Despite almost a year of controversy, the city has yet to hold a public hearing and Triad has yet to release any detailed site plans for the area that would make it clear how far buildings would be set back and how much of the riverfront would remain natural. Orr says Triad has no plans to offer a site plan until it has a done deal acquiring the property.

Diethelm says that's too late. "To me that's irresponsible," he says of the city and Triad's failure to give the public a clear vision of the hospital plan that they can comment on and influence. "You only have one riverfront."

 

Options

As an alternative to building on the riverfront, critics say Triad should consider building its hospital at 2nd Avenue and Chambers Street, downtown in parking lots surrounding the old Eugene clinic or in Glenwood.

The 2nd and Chambers site offered a central location, easy road access and little opposition. But Bettman says Triad rejected the industrial site early because it's ugly and not near existing downtown medical offices.

Matthews says Triad would easily fit in the downtown site, originally offered to PeaceHealth, a hospital twice as big.

Diethelm says Triad would help improve and revitalize the current industrialized Glenwood riverfront. An upland Glenwood site also offers excellent I-5 access and visibility, he says.

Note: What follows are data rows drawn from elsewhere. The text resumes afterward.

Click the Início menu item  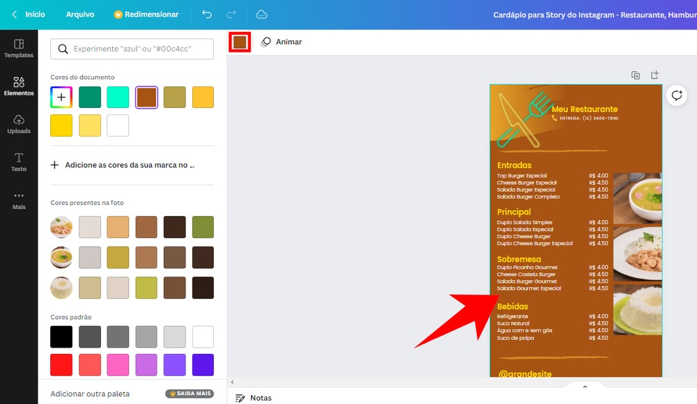point(34,14)
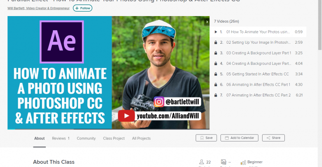Open the Reviews tab
This screenshot has width=322, height=167.
click(61, 138)
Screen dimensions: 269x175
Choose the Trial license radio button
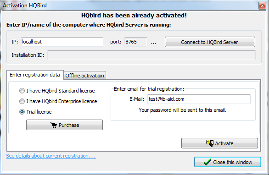point(22,112)
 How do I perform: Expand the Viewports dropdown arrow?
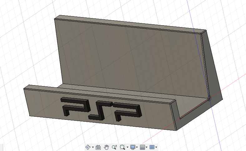tap(156, 147)
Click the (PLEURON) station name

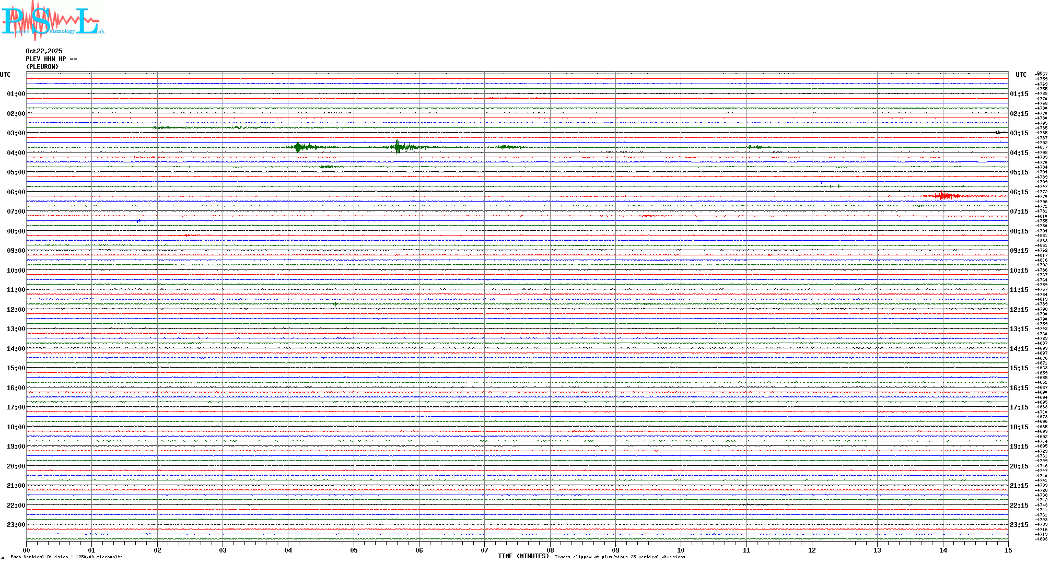pos(42,67)
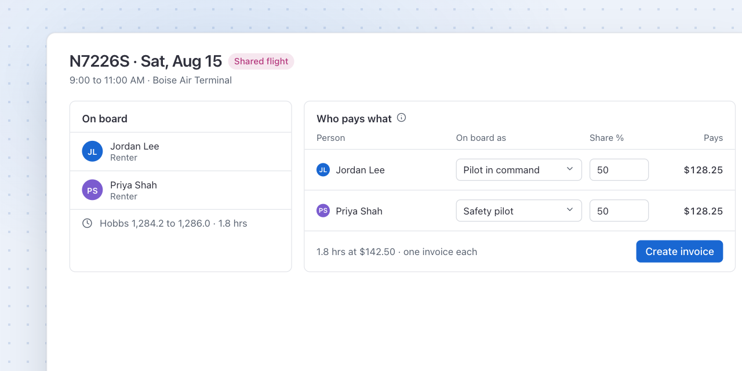Click Priya Shah's PS avatar in On board
Image resolution: width=742 pixels, height=371 pixels.
tap(92, 190)
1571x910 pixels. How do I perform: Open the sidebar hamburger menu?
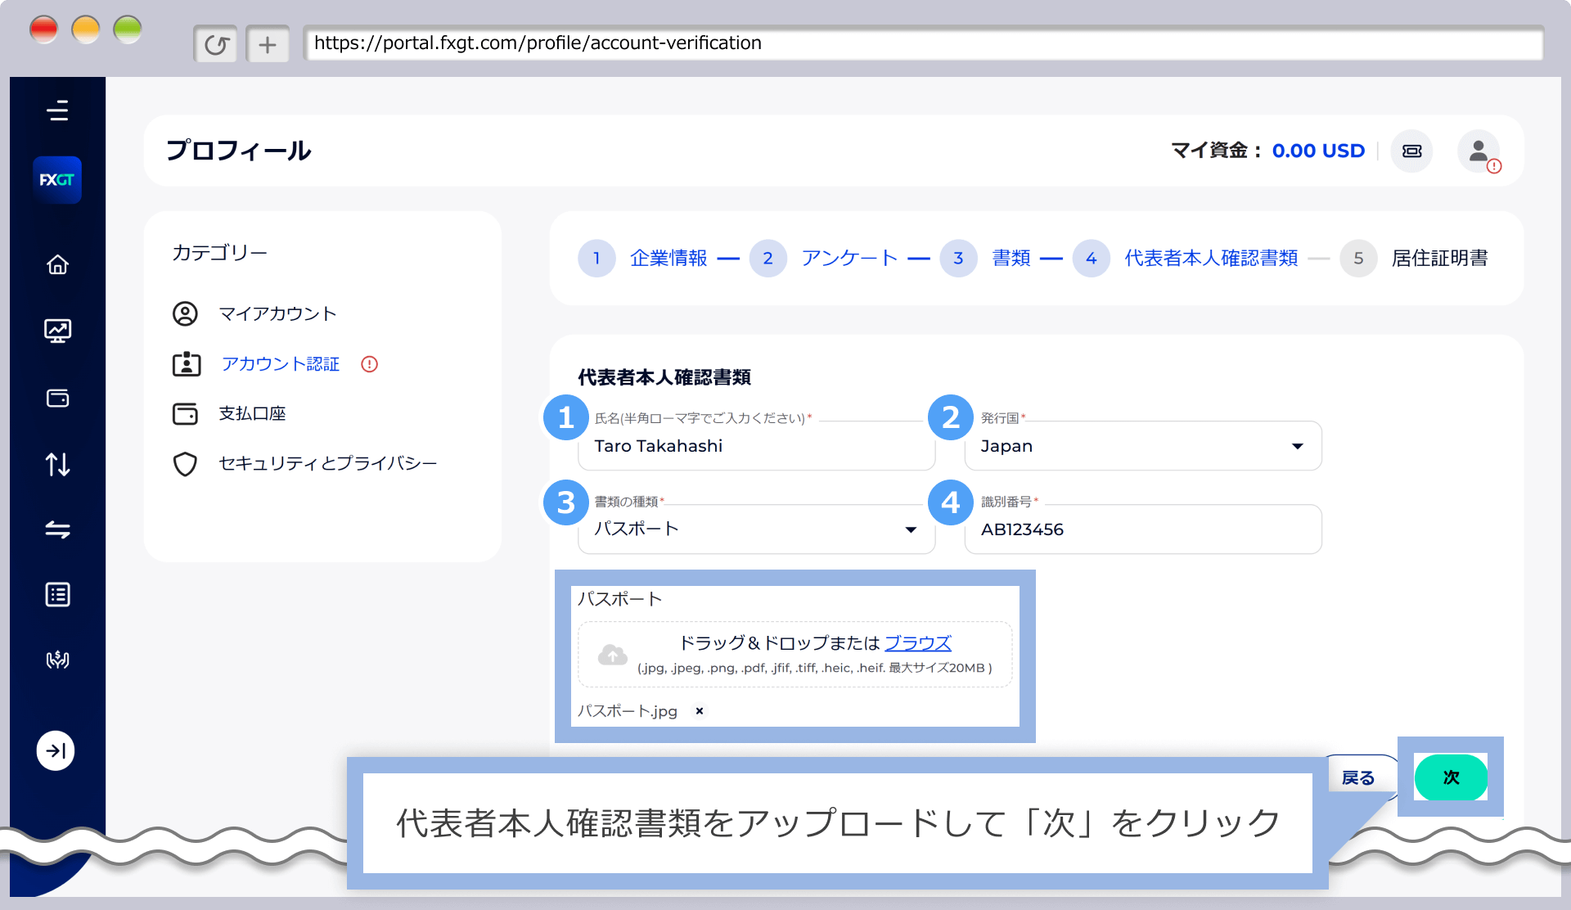[57, 110]
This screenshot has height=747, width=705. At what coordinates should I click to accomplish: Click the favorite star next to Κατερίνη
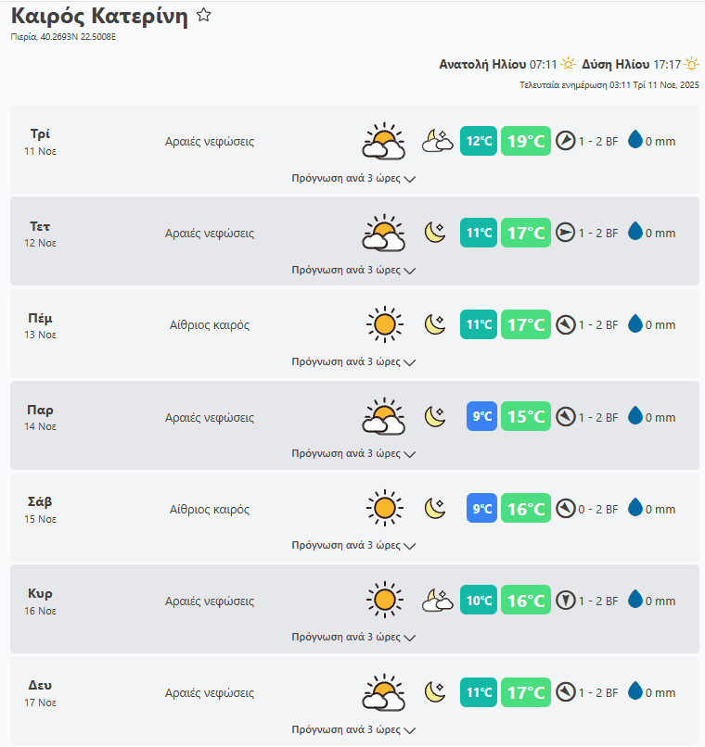(x=204, y=16)
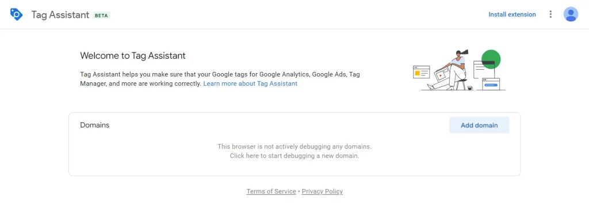The width and height of the screenshot is (589, 220).
Task: Click the Install extension link
Action: point(512,14)
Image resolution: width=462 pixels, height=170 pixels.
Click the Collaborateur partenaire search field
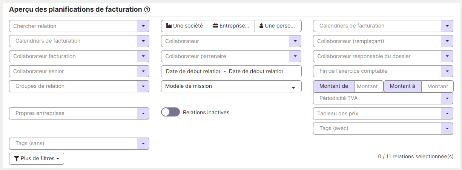point(225,56)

Some critics have said Glenwood wouldn't satisfy the need for Eugene to have its own hospital. But Glenwood is on this side of the river and close to south Eugene. Diethelm says, "We probably ought to be at the point where we talk about the Eugene-Springfield metropolitan area and stop worrying about that" inter-city rivalry.

Orr says the EWEB land remains Triad's top choice. The site is in single ownership, large enough, and close to downtown and existing physician offices, he says. "There's so many positives about the site."

But with the high public costs in subsidies and natural riverfront, there's little citizen outcry for giving Triad EWEB's land and city subsidies, even from big supporters of a downtown hospital.

City Councilor Betty Taylor, one of the council's more consistent environmental votes, says she wants a hospital downtown, but the riverfront impact has given her pause. "I'm ambivalent."

Diethelm says he also agrees that the city needs a downtown hospital, "but does that mean that we would just do anything?"